Following on from his article in Vector 247, Nick Wood has been continuing his search for South African SF:

But it is also clear that the language of science (fiction) does not necessarily hold sway in South Africa. This is not to say that it is a primitive place, pre-scientific in understanding and experience – these are colonial notions based on beliefs of Western civilisation as a teleological end-point for socio-cultural development. There are a multitude of discourses operating in South Africa, as befits the diverse (and sometimes fractured) nature of experiences and cultural contexts, which underpins the diversity of the country’s human resources.

EDIT: Judith Berman also has some discussion of her article “Bears, Bombs and Popcorn“, here and here.

The Point Of It All (Reprise)

John Sutherland argues for fiction that can teach us things in the Guardian (via), including sf:

It is unfashionable to assert it, but the novel does, I believe, still have a socio-educational value. It is not just Miss Manners. Fiction can make us better, or at least, better informed citizens. In a technological age, for example, it is important that the population should know something about the machinery that makes modern life possible and how it works. Science fiction has done as much for the factual scientific education of the average reader as all the educational reforms introduced since CP Snow’s 1959 polemic The Two Cultures lamented his fellow Britons’ epidemic ignorance of the second law of thermodynamics. The fact, revealed in a survey by the magazine Wired in November 2005, that 40 per cent of Americans believe that aliens are in the habit of routinely visiting our planet and taking away sample earthlings for full body cavity probes, suggests that sf may also have a lot to answer for in dumbing down the citizenry.
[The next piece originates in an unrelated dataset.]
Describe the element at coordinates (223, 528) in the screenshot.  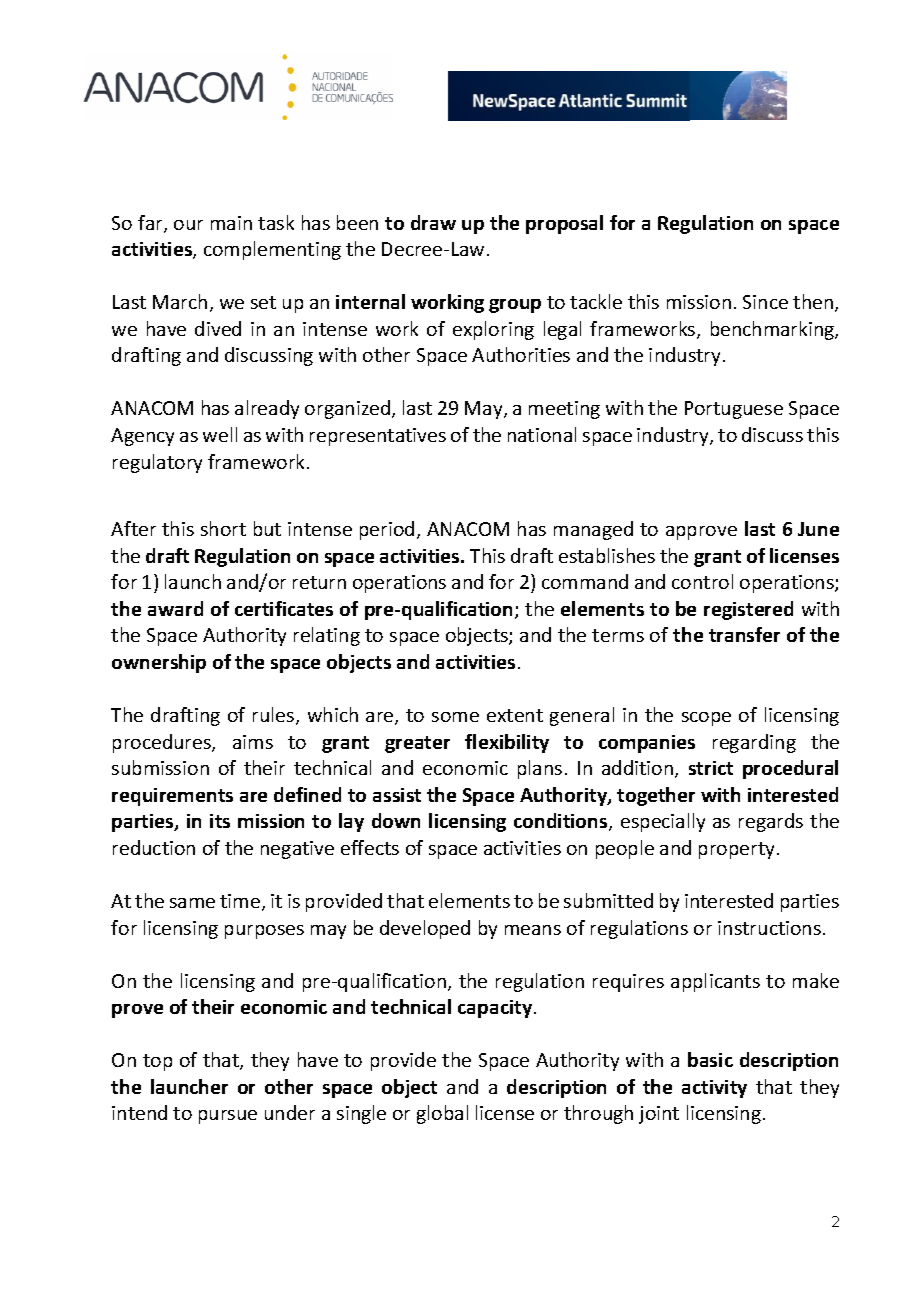
I see `short` at that location.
This is also a post to say that my blogging frequency is likely to be somewhat reduced this month. I’ll be around, but I have some things I need to get written, the looming prospect of two weeks that are likely to be extremely work-heavy, and I really need to knuckle down on the Clarke reading front. When I get my life back: Spin. Or Twenty Epics. Or possibly the forever-delayed post on why “Magic for Beginners” is so wonderful. Bet you can’t wait.